TASK INSTRUCTIONS >>
Here, set down only the lines between the line that contains "At what coordinates" and the final line of the material, both included, exactly as written. Skip the pictures.

DATA UNDER STUDY >>
○ ○ ○

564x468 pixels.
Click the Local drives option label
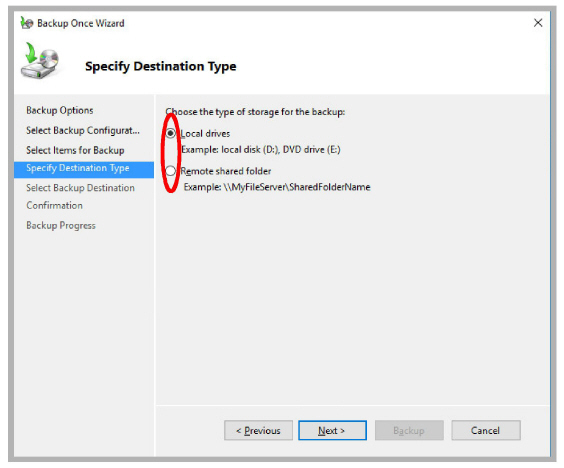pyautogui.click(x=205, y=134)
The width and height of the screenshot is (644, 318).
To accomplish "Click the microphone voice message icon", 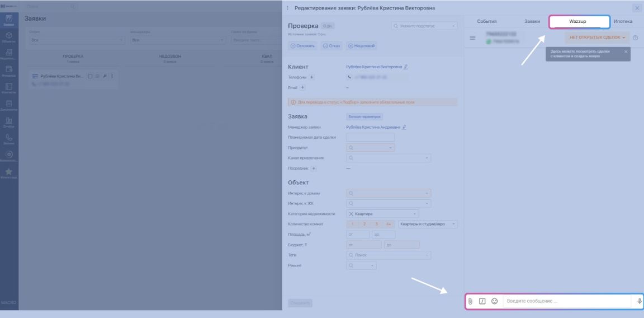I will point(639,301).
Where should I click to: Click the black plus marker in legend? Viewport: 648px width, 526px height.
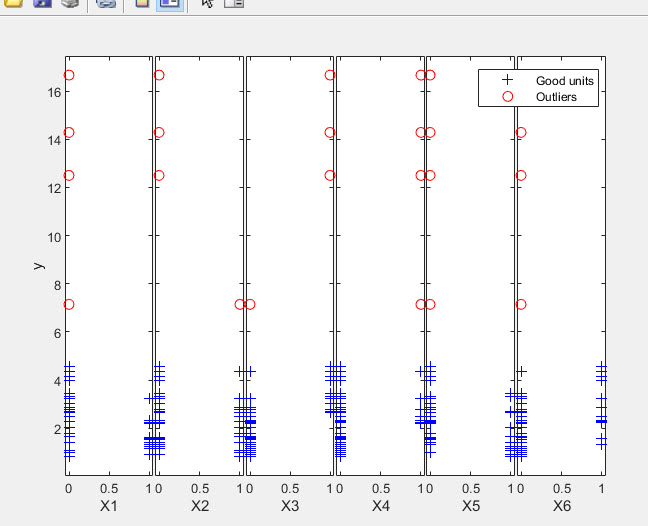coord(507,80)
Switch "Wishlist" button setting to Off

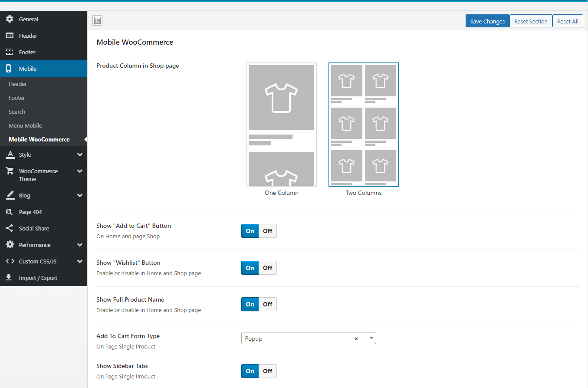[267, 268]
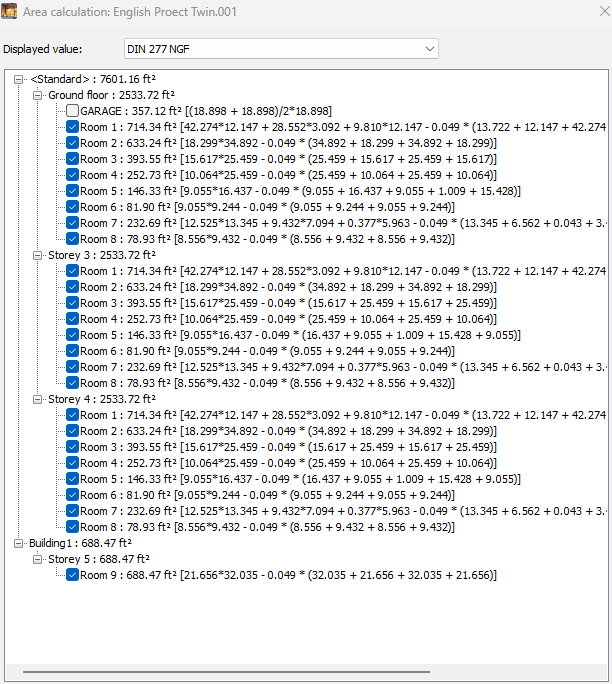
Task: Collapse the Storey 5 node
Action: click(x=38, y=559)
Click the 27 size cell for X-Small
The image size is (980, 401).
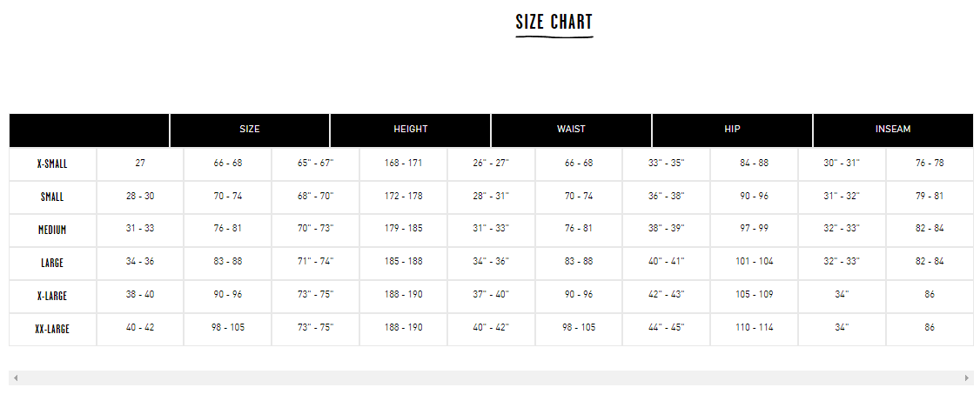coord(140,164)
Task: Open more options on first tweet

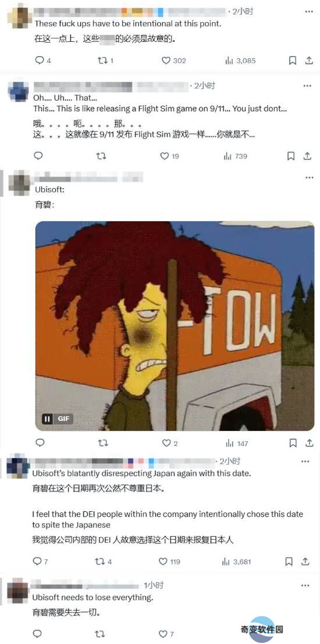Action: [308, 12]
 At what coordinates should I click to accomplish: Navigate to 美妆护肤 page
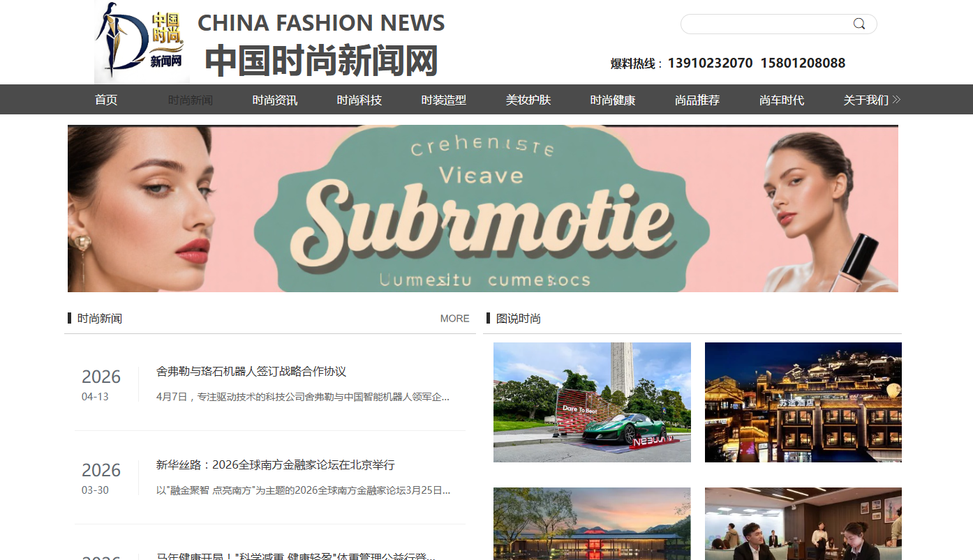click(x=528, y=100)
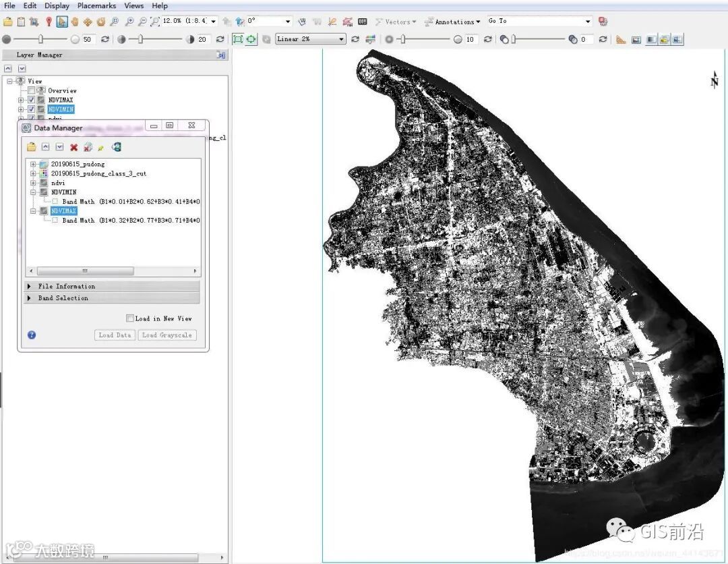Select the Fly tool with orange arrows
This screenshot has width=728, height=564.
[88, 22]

○ ○ ○

ANSWER BOX >>
 At what coordinates should I click to accomplish: Navigate to 美妆护肤 page
click(x=528, y=100)
Select the Fly tool with orange arrows
This screenshot has width=728, height=564.
[88, 22]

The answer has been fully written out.